— The request —
Report how many lines in the data below contain the string "Task", with case counting. Give only the number.

(Item coordinate data)
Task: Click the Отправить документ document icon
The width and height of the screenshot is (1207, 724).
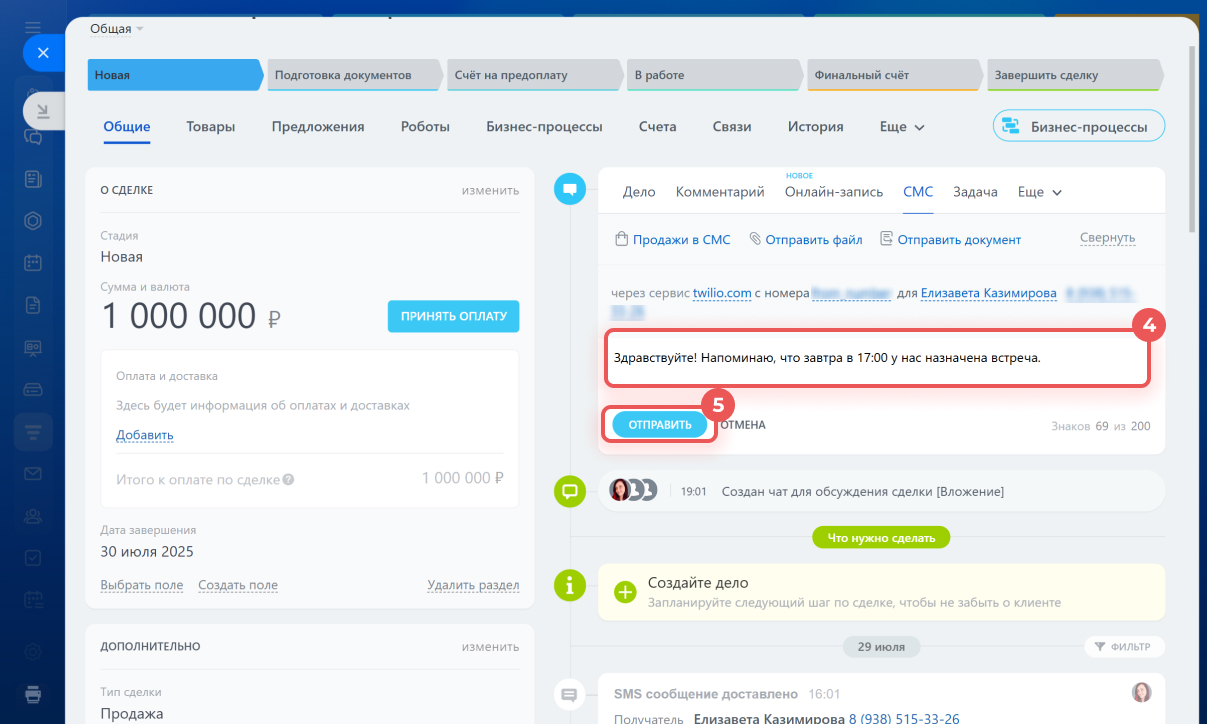Action: 886,240
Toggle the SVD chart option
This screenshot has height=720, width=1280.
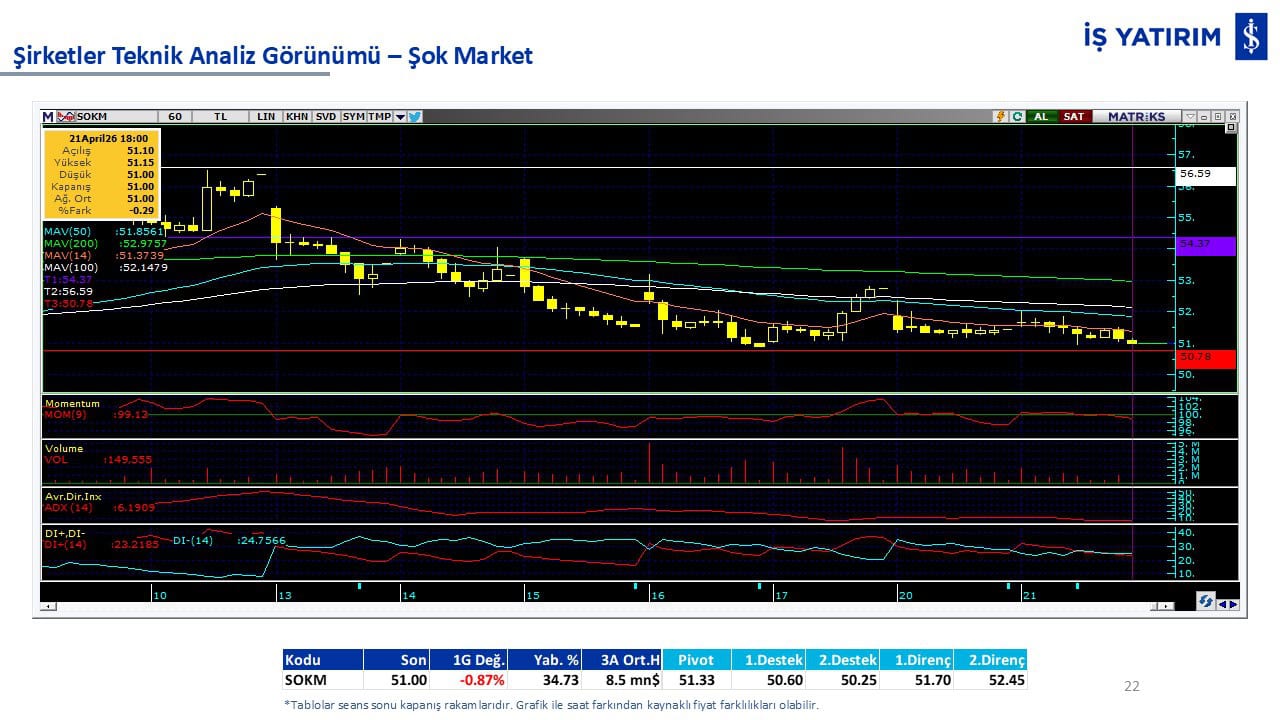tap(326, 117)
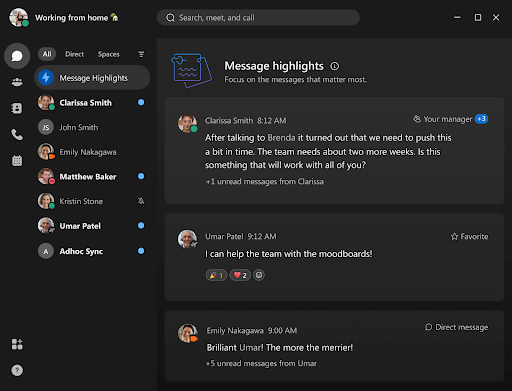Viewport: 512px width, 391px height.
Task: Click the info icon beside Message highlights
Action: click(334, 66)
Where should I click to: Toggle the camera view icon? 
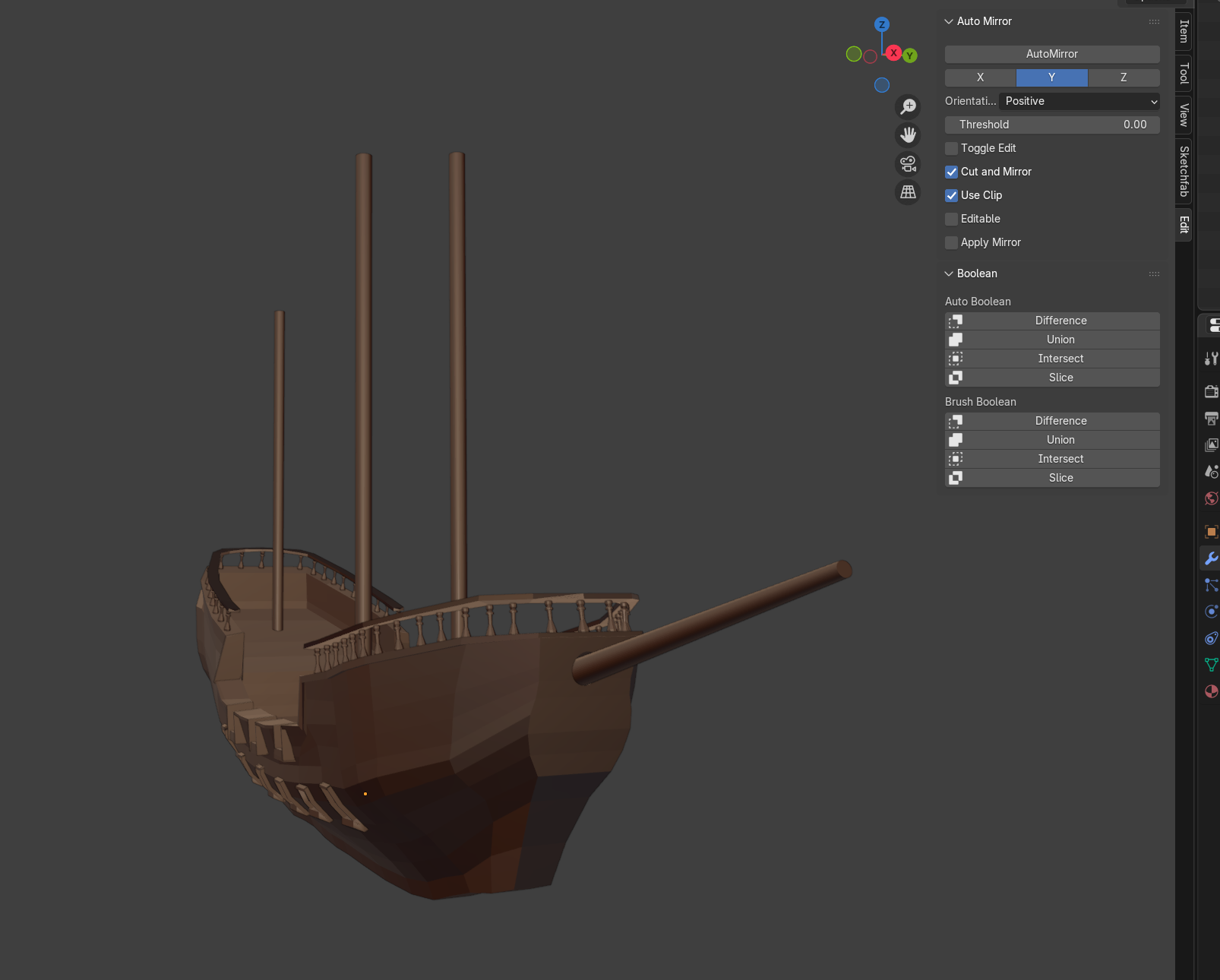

— Answer —
2